If you have lived a relatively clean life, you might think the odds of your suffering from hepatitis C might be as small as the odds of winning a lottery, but a study released last week indicates that just being a baby boomer is a risk factor.

If you have lived a relatively clean life, you might think the odds of your suffering from hepatitis C might be as small as the odds of winning a lottery, but a study released last week indicates that just being a baby boomer is a risk factor.

This is a lottery you wouldn’t want to win. Getting tested for the virus, as recommended by Dr. Julio Montaner, director of the B.C. Centre of Excellence in HIV/AIDS, is a small price to pay for health and peace of mind.

Hepatitis C has long been associated with risky lifestyles — particularly indiscriminate sexual activity, dodgy tattoo procedures or the injection of recreational drugs — with symptoms of the disease sometimes showing up decades after the initial infection. Those are still high-risk factors, but a study released last week dispels the notion that the virus hits only those who were careless during the Summer of Love or who now live risky lifestyles.

The study, undertaken by the Centre of Excellence with the U.S. Centers for Disease Control, discovered the hepatitis C epidemic in North America peaked between 1940 and 1965, with most of those infected coming into contact with the disease in hospitals and by improperly sterilized medical syringes.

Advancements in medical procedures, as well as improved screening of blood products, have helped stem the spread of the virus, but anyone born between 1945 and 1964 is considered to be at risk of carrying the disease.

“Based on our results, the oldest members of the demographic cohort with the highest burden of hepatitis C virus (the baby boomers) were roughly five years of age around the peak of the spreads of genotype 1a in North America in 1950,” wrote the authors of the study. “Thus, it is unlikely that past sporadic risky behaviour … was the dominant route of transmission in this group.”

A 2014 Canada Communicable Disease Report estimated 240,000 Canadians were living with chronic hepatitis C in 2011. Cynthia Carter, a Saanich volunteer with the B.C. Hepatitis C Education and Prevention Society, says B.C. residents account for a disproportionately large chunk at about 80,000.

The sex-and-drug link has led to a stigma against testing among groups thought to be at low risk of infection. The result of that attitude, says the Public Health Agency of Canada, is that 44 per cent of Canadians with hepatitis C are not aware that they are infected and spreading the disease.

“Any baby boomer could be living with HCV [hepatitis C virus], even in the absence of symptoms or any history of high-risk behaviours, and as such they should be encouraged to proactively seek HCV testing,” Montaner says.
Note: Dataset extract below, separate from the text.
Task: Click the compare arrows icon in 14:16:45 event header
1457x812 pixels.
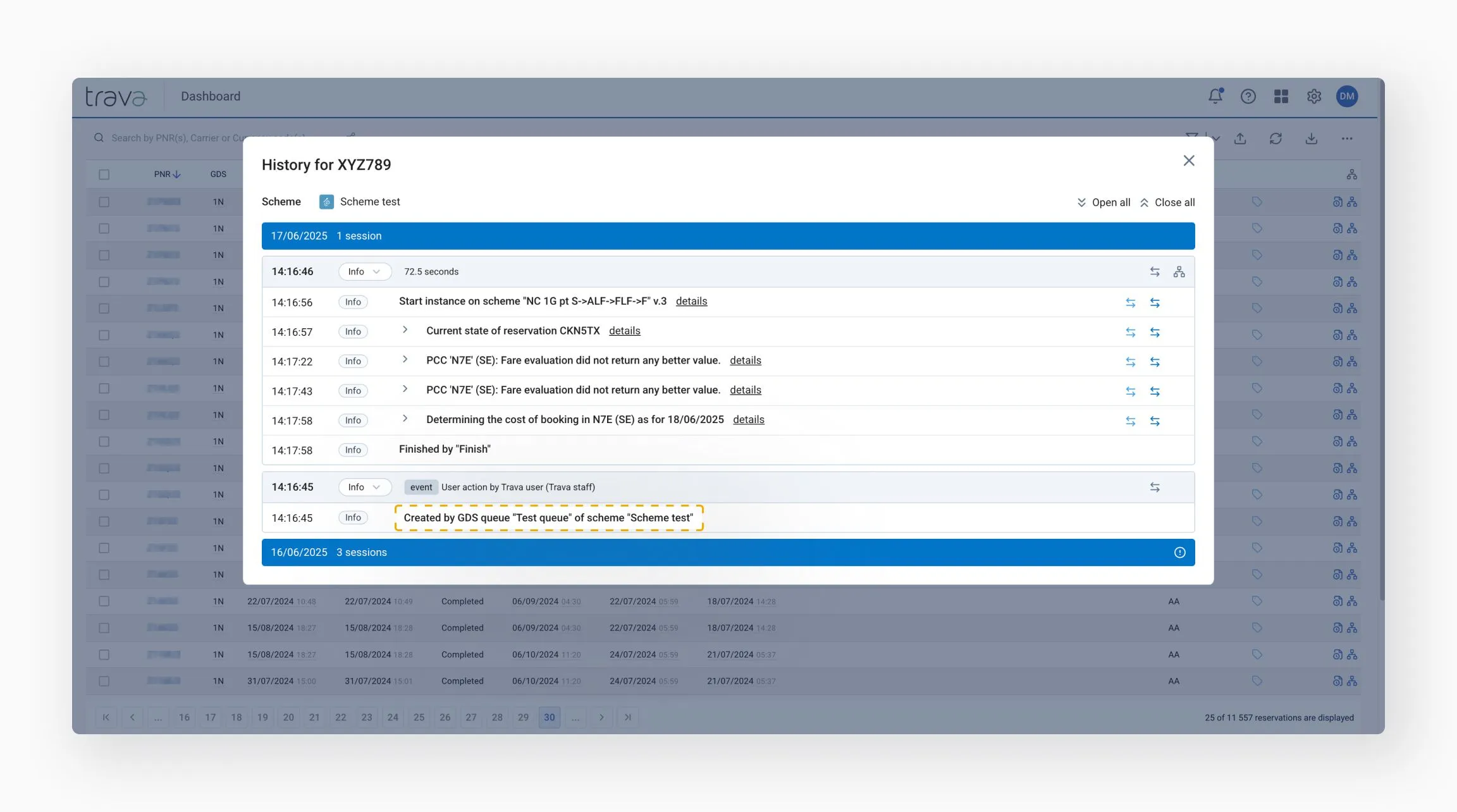Action: (1155, 487)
Typically, hepatitis C shows no symptoms at the time of infection and takes decades to do its damage. But 75 to 85 per cent of people with HCV develop chronic hepatitis, according to the U.S. Centers for Disease Control and Prevention. Some of those infected outlive the virus and live healthy lives, but up to 20 per cent develop cirrhosis, an incurable disease, and one to five per cent will die of liver disease or liver cancer.

“Hepatitis C is a time bomb, and it’s obviously not being addressed appropriately,” Montaner says.

Provinces and territories should provide screening to detect the disease, which is curable in up to 95 per cent of cases, he says.

Hepatitis C is referred to as a hidden epidemic, because so many carriers aren’t aware they have the disease. But this is an epidemic we can avert — through proper screening and treatment, where necessary.